A los jueces de la Suprema, precisamente en ese escenario, les correspondía reiterarle al país las razones de porqué las tres vacantes debían ser llenadas por jueces de carrera, y los perjuicios que traería a la reforma judicial designar como jueces a dirigentes políticos. Si las circunstancias no permitían hablar, lo menos que se esperaba de ellos era que expresamente se abstuvieran de votar por esos candidatos.

Podrá decirse que, aun con la oposición de los jueces de la Suprema Corte, los partidos iban a imponer sus candidatos en el seno del Consejo. Es cierto. Pero el valor de una oposición de principios por parte de los jueces de la Suprema a las tratativas de los partidos, si bien no hubiera hecho variar el curso de la elección, serviría de testimonio para las futuras jornadas.

La reunión del Consejo de la Magistratura fue una magnífica oportunidad perdida para apuntalar el proceso de reforma judicial iniciado hace 5 años. Resultó todo lo contrario. Ahora tenemos una Justicia con menos independencia política y la Ley de Carrera Judicial quedó gravemente lesionada.

Se argumenta que estos nuevos jueces pronto quedarán arropados en el seno de una Suprema Corte de Justicia agobiada de tareas. Puede ser. Pero lo significativo es el precedente. A nadie, incluyendo a los demás jueces de la Suprema, le pasará desapercibido que a pesar de la mentada reforma judicial los partidos mantienen un peso significativo en la Justicia, siendo esta la razón por la que se ha elegido como juez a un reconocido cuadro político reformista. Ya desde antes a varios de los jueces se les identificaba con el PRD. La “partidarización” de la Suprema Corte de Justicia, esto es, la división de su membresía en cuotas partidarias, a partir de ahora bien puede reproducirse como esquema en todo el cuerpo de la judicatura nacional.

Quedó evidenciado, una vez más, que nuestro liderazgo político, más allá de las puras apariencias, realmente no le interesa un Poder Judicial independiente. Su rasero no rebasa el horizonte de una Justicia servil y políticamente sometida. Es un liderazgo sin el más mínimo sentido de trascendencia, incapaz de ver más allá de sus intereses de grupo y personales. Es un liderazgo sin verdaderas convicciones democráticas, que no tiene reparo en colocar sus conveniencias particulares por encima del interés general de las intituciones y de la ley.

A nuestra sociedad no le queda más que despertar y entender que la construcción de la democracia no se le puede delegar a los partidos, líderes o Presidentes. Que éstos no son confiables y debemos siempre vigilarlos y tratarlos bajo sospecha.

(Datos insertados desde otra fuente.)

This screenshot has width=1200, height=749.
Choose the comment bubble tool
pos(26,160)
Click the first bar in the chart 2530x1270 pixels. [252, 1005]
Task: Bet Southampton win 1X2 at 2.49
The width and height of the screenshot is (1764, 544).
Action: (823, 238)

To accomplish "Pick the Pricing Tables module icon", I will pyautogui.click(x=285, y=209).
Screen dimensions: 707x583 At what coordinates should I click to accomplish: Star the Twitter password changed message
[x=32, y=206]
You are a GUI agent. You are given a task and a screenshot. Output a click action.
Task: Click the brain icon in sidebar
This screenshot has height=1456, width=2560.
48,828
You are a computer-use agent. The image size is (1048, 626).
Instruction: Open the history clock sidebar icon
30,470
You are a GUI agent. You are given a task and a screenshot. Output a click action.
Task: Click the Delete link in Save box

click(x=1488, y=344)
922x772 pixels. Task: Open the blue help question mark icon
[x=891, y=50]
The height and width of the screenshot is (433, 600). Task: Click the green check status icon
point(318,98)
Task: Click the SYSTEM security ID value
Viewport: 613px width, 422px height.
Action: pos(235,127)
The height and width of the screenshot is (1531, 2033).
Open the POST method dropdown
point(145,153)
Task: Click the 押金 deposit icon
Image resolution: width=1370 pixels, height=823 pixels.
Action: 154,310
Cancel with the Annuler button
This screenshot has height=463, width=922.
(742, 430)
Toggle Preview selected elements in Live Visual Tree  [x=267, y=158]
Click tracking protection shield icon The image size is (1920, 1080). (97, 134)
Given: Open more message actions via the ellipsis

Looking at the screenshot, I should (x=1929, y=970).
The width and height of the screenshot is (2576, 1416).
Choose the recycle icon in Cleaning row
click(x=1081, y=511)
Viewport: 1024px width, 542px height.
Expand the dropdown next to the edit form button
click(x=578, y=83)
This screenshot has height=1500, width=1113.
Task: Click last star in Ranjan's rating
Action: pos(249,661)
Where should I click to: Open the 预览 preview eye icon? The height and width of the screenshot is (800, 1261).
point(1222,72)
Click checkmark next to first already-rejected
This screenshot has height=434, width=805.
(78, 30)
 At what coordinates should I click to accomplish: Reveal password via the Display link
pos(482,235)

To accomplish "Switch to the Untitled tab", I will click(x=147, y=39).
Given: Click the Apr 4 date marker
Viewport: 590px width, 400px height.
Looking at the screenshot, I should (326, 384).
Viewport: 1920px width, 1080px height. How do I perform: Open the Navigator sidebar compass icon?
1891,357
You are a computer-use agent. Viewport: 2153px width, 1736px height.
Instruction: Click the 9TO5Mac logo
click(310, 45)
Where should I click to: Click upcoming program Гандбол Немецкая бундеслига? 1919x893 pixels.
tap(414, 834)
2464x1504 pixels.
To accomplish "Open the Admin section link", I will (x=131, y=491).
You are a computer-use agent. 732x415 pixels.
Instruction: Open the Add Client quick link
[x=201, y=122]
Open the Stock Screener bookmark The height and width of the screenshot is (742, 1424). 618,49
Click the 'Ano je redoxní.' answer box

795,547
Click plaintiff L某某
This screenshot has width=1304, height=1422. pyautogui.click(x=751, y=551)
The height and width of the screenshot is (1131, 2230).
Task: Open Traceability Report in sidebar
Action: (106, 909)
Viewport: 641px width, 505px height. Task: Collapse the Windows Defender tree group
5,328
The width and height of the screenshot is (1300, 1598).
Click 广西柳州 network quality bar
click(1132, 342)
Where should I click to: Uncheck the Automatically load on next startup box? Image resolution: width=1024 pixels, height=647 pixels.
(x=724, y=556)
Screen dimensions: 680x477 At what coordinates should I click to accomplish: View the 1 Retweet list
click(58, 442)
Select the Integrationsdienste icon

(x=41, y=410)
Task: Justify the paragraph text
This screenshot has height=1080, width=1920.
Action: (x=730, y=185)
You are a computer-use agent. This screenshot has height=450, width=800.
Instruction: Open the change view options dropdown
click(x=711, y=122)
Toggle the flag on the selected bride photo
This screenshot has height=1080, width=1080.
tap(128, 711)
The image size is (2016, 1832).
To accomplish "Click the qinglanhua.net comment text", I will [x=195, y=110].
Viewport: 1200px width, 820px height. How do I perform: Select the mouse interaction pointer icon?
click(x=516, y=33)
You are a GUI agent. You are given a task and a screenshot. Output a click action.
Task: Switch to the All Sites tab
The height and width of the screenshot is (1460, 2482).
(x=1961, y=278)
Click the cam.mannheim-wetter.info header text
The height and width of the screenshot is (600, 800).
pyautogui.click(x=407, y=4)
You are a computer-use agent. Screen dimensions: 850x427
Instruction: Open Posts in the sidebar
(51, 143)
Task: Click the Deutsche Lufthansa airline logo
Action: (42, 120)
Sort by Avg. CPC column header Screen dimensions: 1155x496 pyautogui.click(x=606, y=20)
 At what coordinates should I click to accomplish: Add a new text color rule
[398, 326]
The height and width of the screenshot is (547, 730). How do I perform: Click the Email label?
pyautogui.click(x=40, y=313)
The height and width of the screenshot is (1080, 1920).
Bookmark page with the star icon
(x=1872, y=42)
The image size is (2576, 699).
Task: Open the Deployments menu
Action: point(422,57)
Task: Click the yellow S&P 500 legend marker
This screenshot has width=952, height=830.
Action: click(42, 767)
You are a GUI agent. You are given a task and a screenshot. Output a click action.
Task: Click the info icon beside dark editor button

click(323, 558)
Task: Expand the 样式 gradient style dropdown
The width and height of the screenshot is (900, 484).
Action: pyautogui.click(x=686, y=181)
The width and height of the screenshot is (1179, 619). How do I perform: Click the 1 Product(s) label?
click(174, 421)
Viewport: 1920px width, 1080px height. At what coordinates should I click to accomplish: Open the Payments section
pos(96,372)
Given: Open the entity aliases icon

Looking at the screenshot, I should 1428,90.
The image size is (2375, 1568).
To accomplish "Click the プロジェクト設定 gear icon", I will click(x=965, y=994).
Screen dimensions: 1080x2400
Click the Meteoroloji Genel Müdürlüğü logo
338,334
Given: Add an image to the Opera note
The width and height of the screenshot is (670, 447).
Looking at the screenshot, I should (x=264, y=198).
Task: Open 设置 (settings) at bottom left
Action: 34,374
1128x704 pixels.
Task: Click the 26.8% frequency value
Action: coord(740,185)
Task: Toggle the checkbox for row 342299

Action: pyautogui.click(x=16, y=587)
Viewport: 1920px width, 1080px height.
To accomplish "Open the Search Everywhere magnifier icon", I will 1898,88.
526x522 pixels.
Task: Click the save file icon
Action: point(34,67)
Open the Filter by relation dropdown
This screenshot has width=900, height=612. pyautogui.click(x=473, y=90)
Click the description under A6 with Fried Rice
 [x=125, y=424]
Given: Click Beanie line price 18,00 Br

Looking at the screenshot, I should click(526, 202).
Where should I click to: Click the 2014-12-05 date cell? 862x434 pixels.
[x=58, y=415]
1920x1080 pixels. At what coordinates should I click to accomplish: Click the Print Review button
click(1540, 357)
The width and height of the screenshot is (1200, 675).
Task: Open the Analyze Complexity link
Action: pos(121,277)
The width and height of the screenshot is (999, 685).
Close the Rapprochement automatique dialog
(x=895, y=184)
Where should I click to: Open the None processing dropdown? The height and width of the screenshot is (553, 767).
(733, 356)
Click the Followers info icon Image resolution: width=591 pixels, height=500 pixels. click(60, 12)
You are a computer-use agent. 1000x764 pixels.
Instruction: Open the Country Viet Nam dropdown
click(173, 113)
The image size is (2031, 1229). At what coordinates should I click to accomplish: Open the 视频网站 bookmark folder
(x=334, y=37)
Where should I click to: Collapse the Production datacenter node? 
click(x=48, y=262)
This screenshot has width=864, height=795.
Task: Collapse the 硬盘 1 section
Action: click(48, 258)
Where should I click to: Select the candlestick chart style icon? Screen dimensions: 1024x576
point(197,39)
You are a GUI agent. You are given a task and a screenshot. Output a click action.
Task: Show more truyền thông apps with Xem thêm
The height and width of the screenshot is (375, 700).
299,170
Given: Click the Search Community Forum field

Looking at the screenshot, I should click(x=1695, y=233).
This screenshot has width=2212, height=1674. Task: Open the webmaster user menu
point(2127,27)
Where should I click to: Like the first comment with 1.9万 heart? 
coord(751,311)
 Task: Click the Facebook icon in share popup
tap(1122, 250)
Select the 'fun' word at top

Lo del Consejo Nacional de la Magistratura apenas es un primer ensayo en que el liderazgo político tradicional impuso su visión y su estilo.

Para los próximos días está anunciada una reforma constitucional que podría incluir la prolongación del período de los actuales legisladores, la reelección presidencial y modificaciones para asegurar la reproducción en el poder del actual partido gobernante. Estamos hablando de palabras mayores.

Hay que tomar una decisión crucial: o nos resignamos al dominio y control excluyentes del ejercicio del poder que imponen estos liderazgos políticos y partidos, decidiendo sobre el destino de todos a nuestras espaldas; o la ciudadanía, actuando con independencia de ellos, confrontándolos de ser necesario, se decide a participar con sentido de pertenencia en la definición y construcción del tipo de democracia y de sociedad en que deseamos desarrollar nuestra existencia.